● LESETEXT:
==================================================
Die kalifornische Künstlerin Christine Sun Kim überträgt den Text der US-amerikanischen Nationalhymne in ASL, die amerikanische Gebärdensprache. Sie performte an der 40-Yard-Linie, Yolanda Adams und Demi Lovato sangen zehn Yard weiter.
The National Association of the Deaf (NAD)

In der Wiener Secession zeigt die in Berlin lebende Künstlerin nun die Einzelausstellung Cues on Point, in der sie dieser Interpretation eine eigene Videoarbeit widmet und auf die Bedeutung der Simultanübersetzungen für taube Personen hinweist. DER STANDARD traf die Künstlerin noch während der letzten Aufbauarbeiten in der Secession, ein Interpret übersetzte von ASL auf Englisch, eine zweite Übersetzerin von Englisch in ASL.

Zur Vorbereitung auf einen Termin mit Christine Sun Kim erhält man allgemeine Unterlagen über die "Deaf Community", die Gebärdensprache sowie eine Information, welche Beschreibungen in einer Berichterstattung über die Künstlerin vermieden werden sollen. Reduzierungen auf ihre Behinderung sollen ausgespart, auf die Darstellung der eigenständigen Gebärdensprache als "Ansammlung von Gesten" oder Begriffe wie "Stille" verzichtet werden.

Alles verändernde Klangkunst

"Dass ich als nichtweiße, taube Frau Soundart mache, wollen viele einfach nicht verstehen", so Kim, deren Eltern aus Korea in die USA emigrierten. Dabei habe die Entdeckung von Klangkunst für sie alles verändert – "it fucking changed my life", sagt die 1980 geborene Konzeptkünstlerin, die bereits im MoMA in New York, dem Museum für Moderne Kunst Frankfurt oder auf der Berlin Biennale ausstellte.

Das Echo als Metapher zieht sich als meterhohes Wandbild durch den Hauptraum der Secession: Schwarze Bögen wachsen Richtung Decke und fallen wieder zum Boden. Die Bewegung wiederholt sich und variiert nur leicht. "Echo ist eigentlich ein Begriff für hörende Menschen", sagt Kim. "Es geht dabei aber auch um Wiederholung, und diese spielt in meinem Leben eine große Rolle. Ständig brauche ich das Echo anderer, um übersetzt zu werden."

"Cues On Point": Blick in Christine Sun Kims Ausstellung in der Wiener Secession.
==================================================
● AUFGABENSTELLUNG: In welchem Jahr wurde Christine Sun Kim laut dem Lesetext geboren?

● INHALT DES DATENSATZES:
==================================================
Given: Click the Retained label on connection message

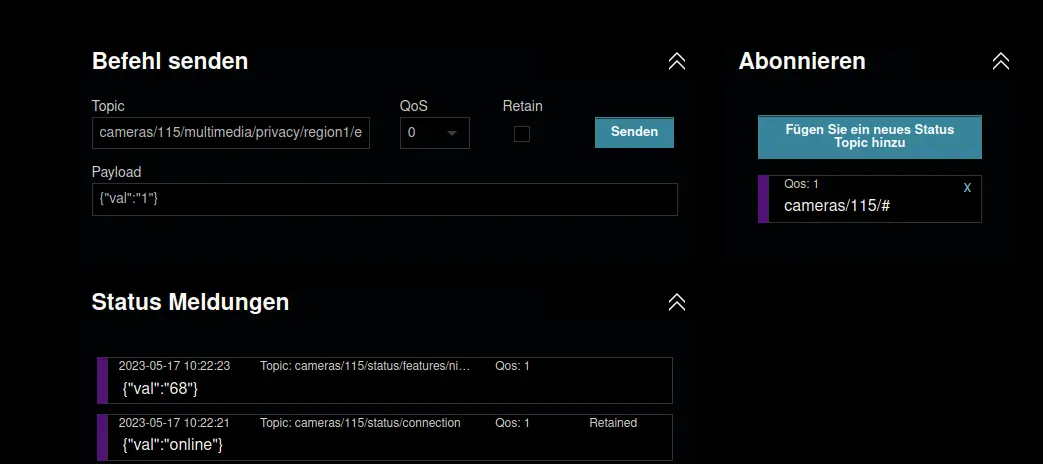Looking at the screenshot, I should 613,423.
==================================================
● LÖSUNG: 1980